[Start Text section]

The Calculation Agent’s determination of any interest rate and its calculation of interest payments for any period will be maintained on file at the Calculation Agent’s principal offices, will be made available to any Holder of the notes upon request and will be provided to the trustee.
Interest Payments
We will make each interest payment to the holders of record of the notes at the close of business on the fifteenth calendar day prior to the applicable interest payment date. Principal of and interest on the notes will be payable, and the notes will be exchangeable and transferable, at the office or agency that we have designated and maintain for such purposes, which, initially, will be the corporate trust office of the trustee located at U.S. Bank Trust Company, National Association, Global Corporate Trust Services, 111 Fillmore Avenue E., St. Paul, Minnesota 55107, Attention: Specialized Finance; except that payment of interest may be made at our option by check mailed or to the person entitled thereto as shown on the security register or by wire transfer to an account appropriately designated by the person entitled thereto.

[End Text section]
[Start Data shown]

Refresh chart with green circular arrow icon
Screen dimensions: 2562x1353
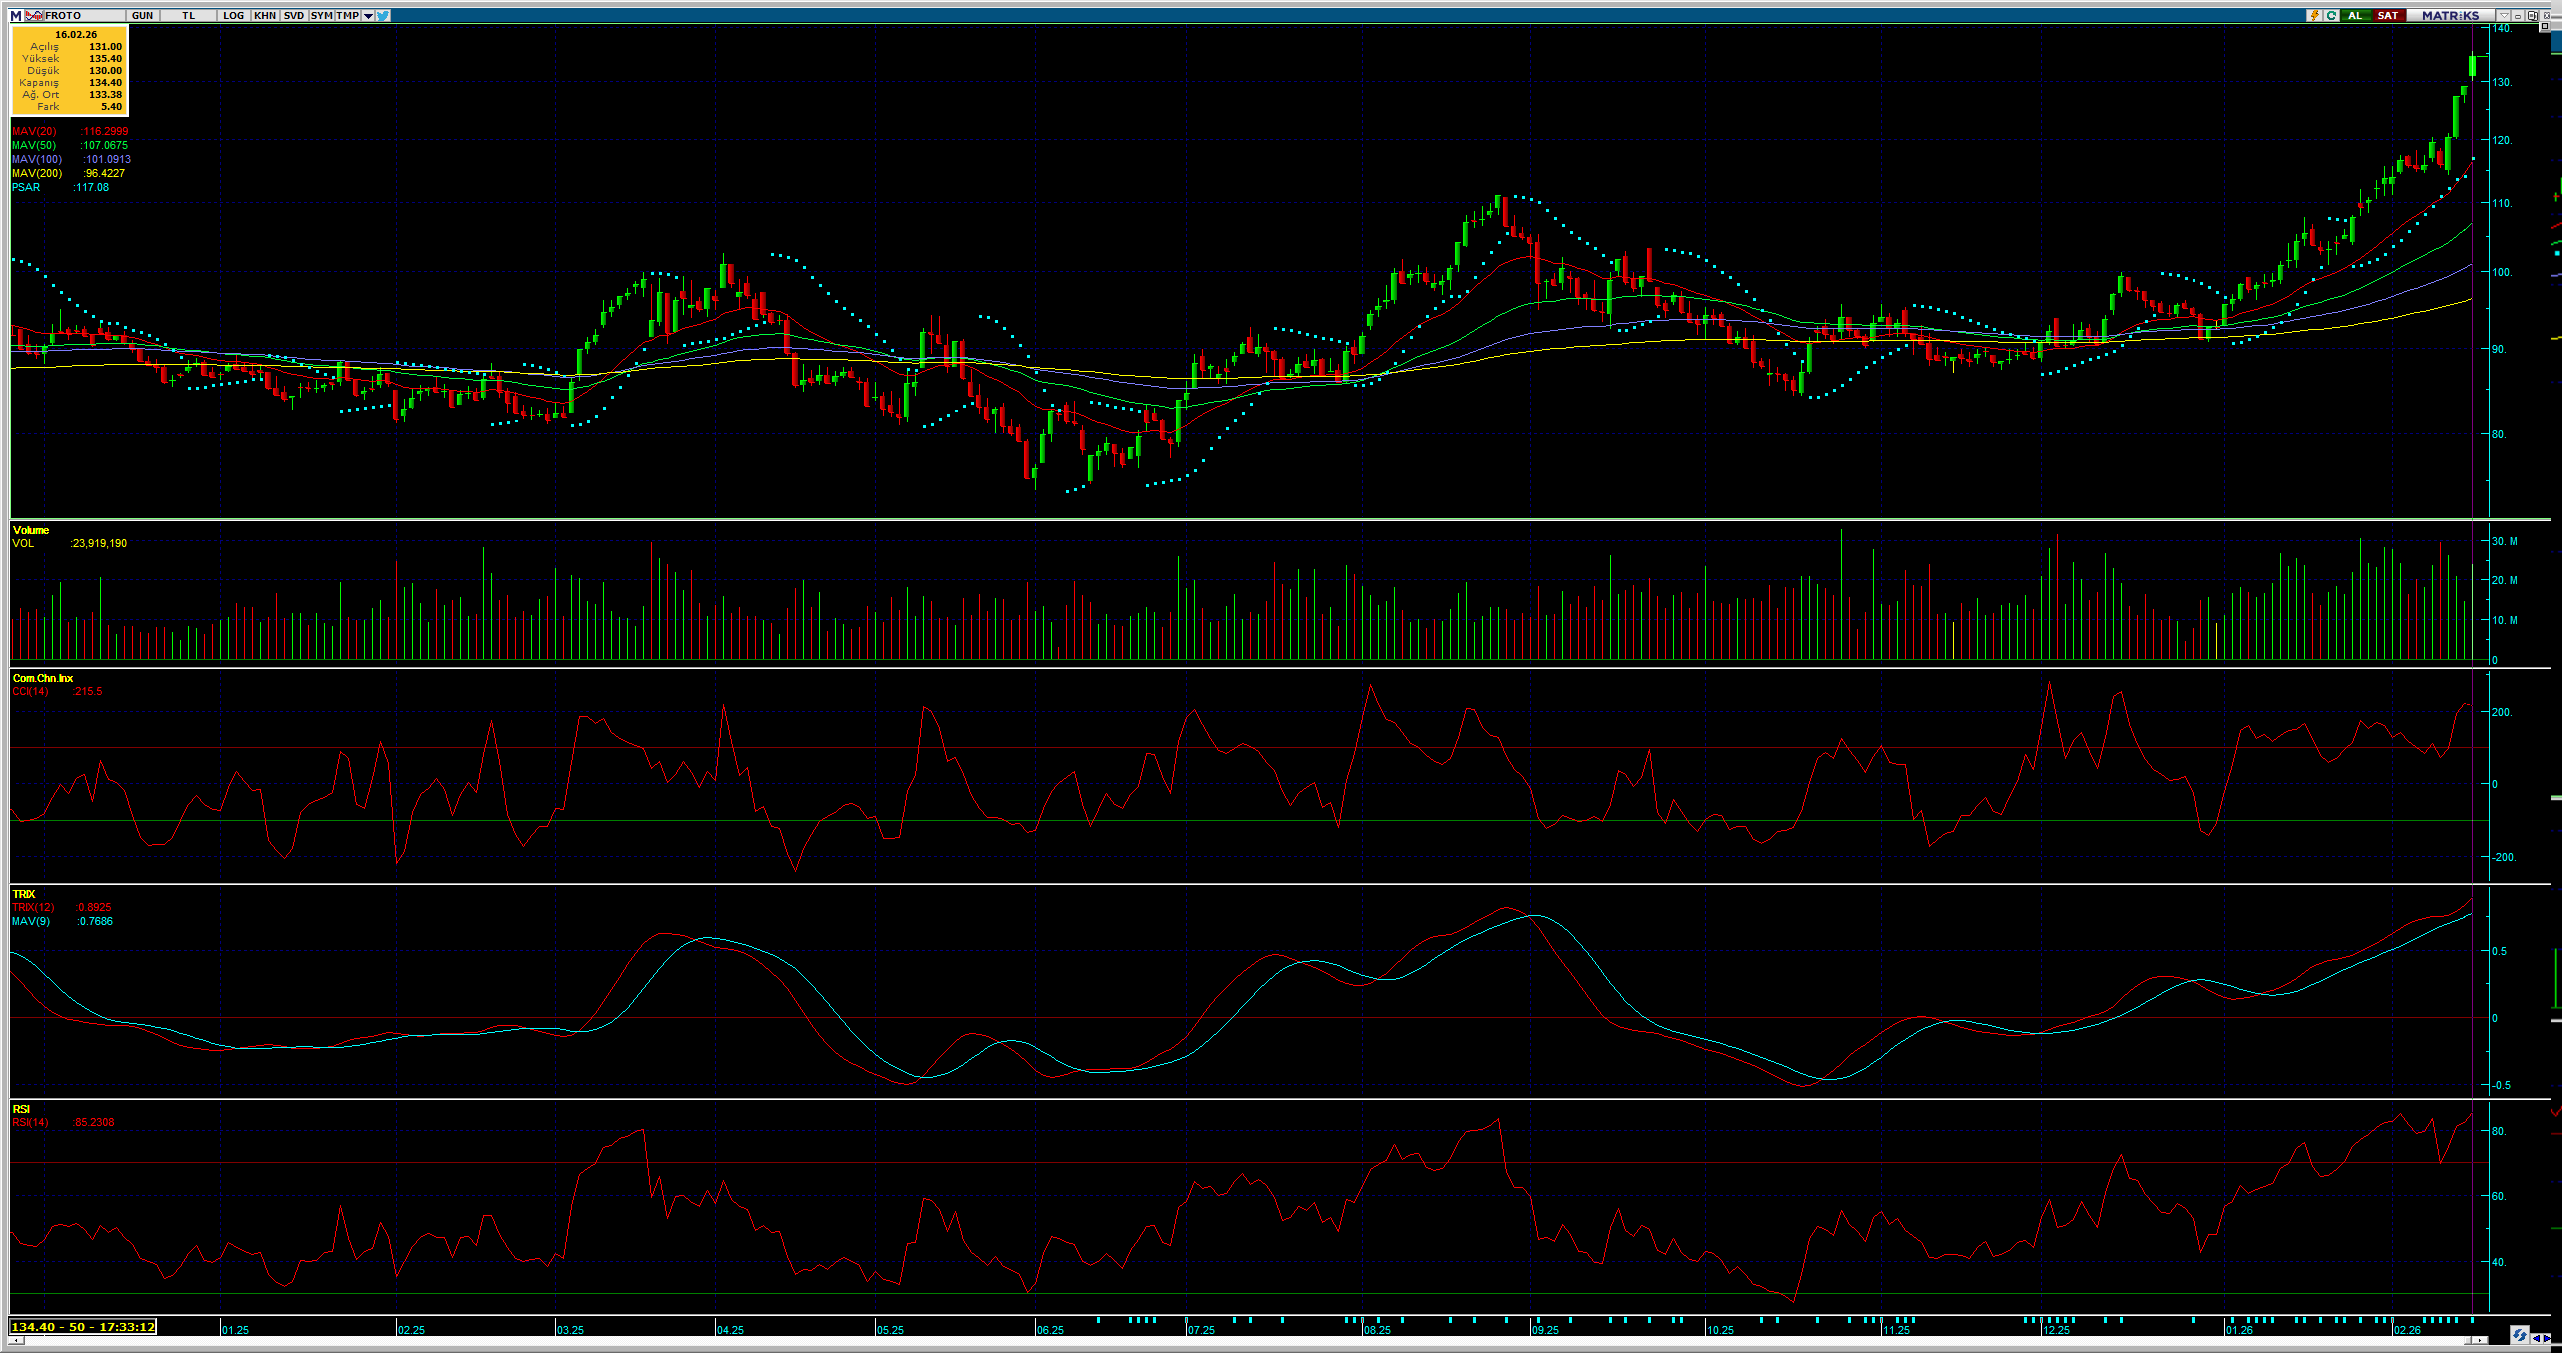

[End Data shown]

What the task requires | From the interest payment text above, repeat word for word the part that opens with "The Calculation Agent’s determination" and closes with "to the trustee.".

Exercise answer |
The Calculation Agent’s determination of any interest rate and its calculation of interest payments for any period will be maintained on file at the Calculation Agent’s principal offices, will be made available to any Holder of the notes upon request and will be provided to the trustee.